In the entries below, find the line with "Select the API sidebar icon" and the line with "471x354 pixels.", then retype both and everything between them exactly. Do not copy the pictures.

Start of Block

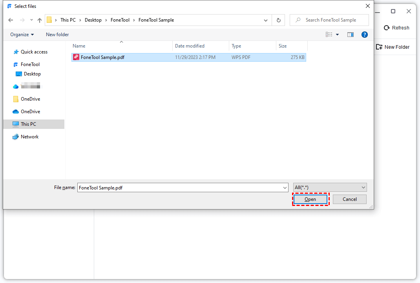Click the FoneTool Sample.pdf file icon
Viewport: 420px width, 283px height.
pyautogui.click(x=76, y=57)
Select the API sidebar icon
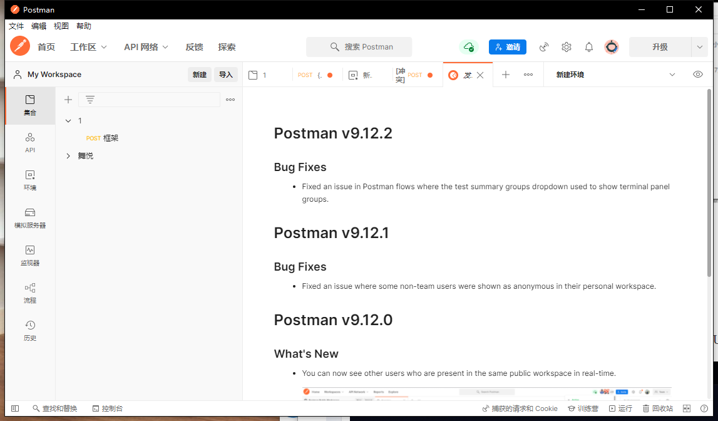This screenshot has width=718, height=421. (29, 143)
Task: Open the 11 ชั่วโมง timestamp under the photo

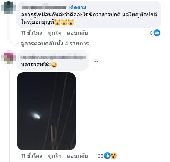Action: [31, 156]
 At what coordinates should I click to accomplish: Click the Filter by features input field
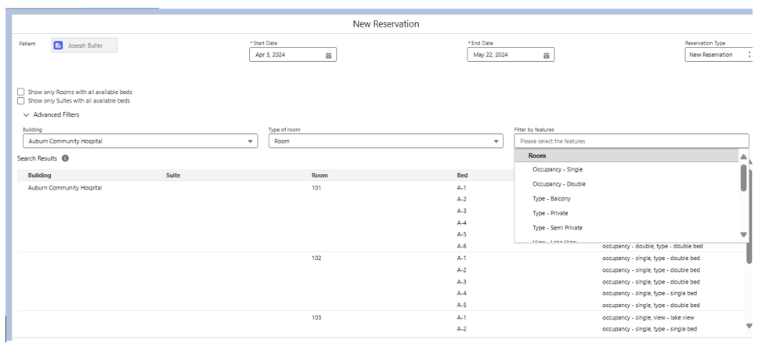(630, 141)
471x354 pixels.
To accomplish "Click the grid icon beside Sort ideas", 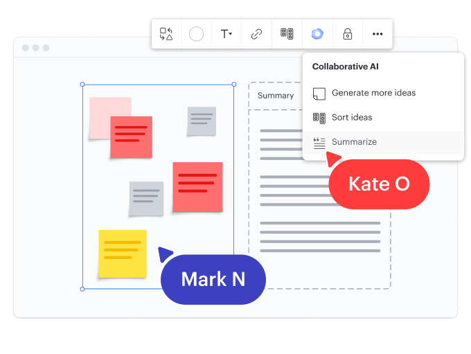I will [319, 118].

End of Block

EXERCISE OUTPUT >>
Select the API sidebar icon
This screenshot has width=718, height=421. (29, 143)
Task: Open the 11 ชั่วโมง timestamp under the photo

Action: [31, 156]
 At what coordinates should I click to accomplish: Click the Filter by features input field
(630, 141)
471x354 pixels.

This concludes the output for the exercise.